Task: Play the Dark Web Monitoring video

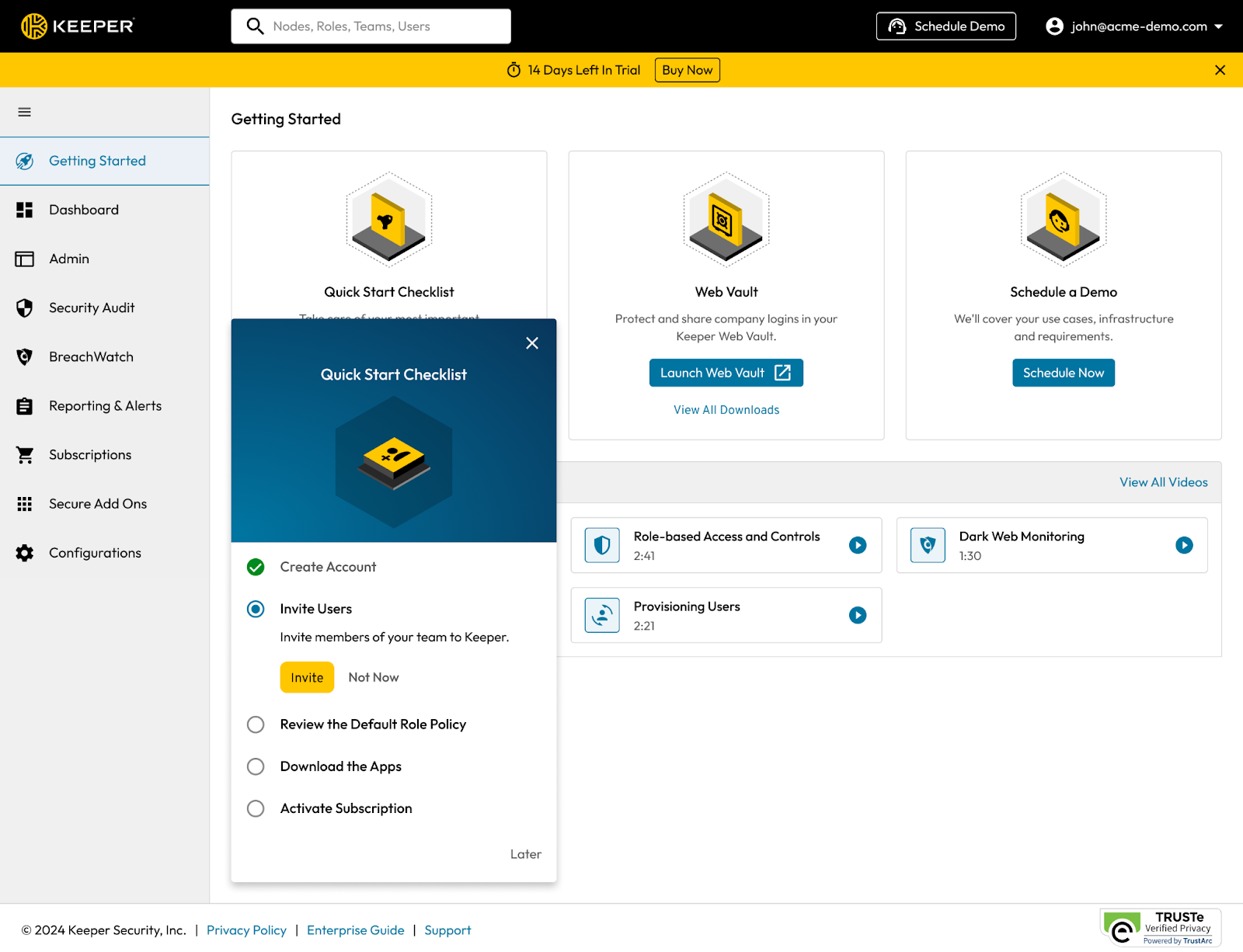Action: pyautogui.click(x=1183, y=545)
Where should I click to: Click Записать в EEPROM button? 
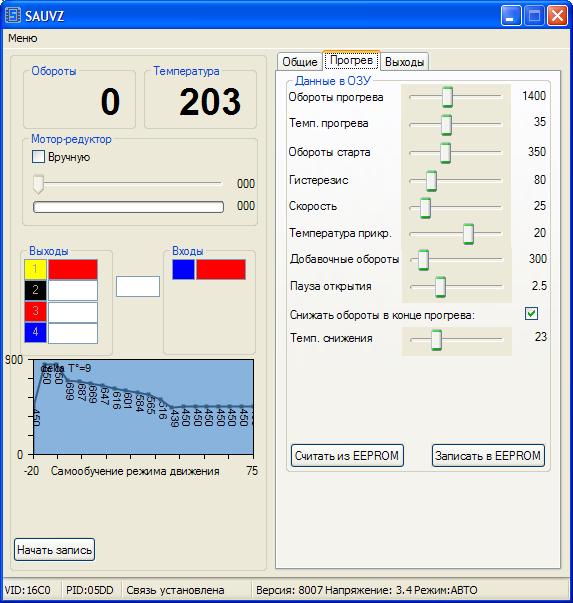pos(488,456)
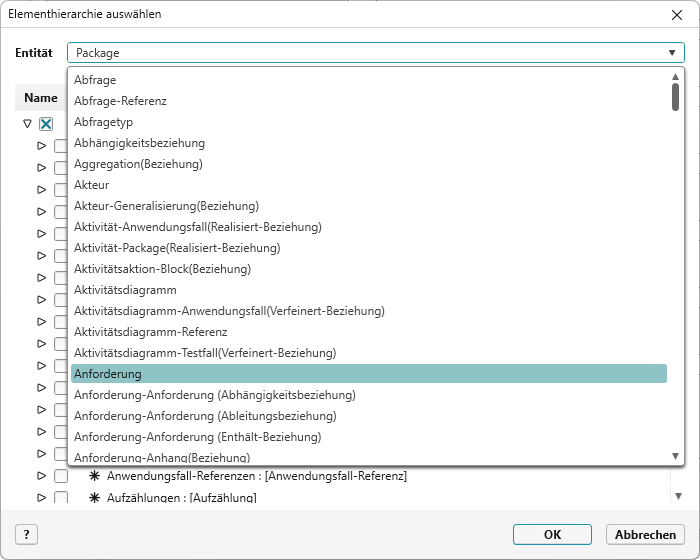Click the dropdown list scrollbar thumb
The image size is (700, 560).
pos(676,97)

Given request
Rewrite the lines above as a JSON list of strings, with one string per line and no entries for blank lines. Leave the pictures out of the list.

Result of this task
[
  "Task: Play the Dark Web Monitoring video",
  "Action: pyautogui.click(x=1183, y=545)",
  "Where should I click to: Click Записать в EEPROM button? ",
  "pos(488,456)",
  "Click the dropdown list scrollbar thumb",
  "The image size is (700, 560).",
  "pos(676,97)"
]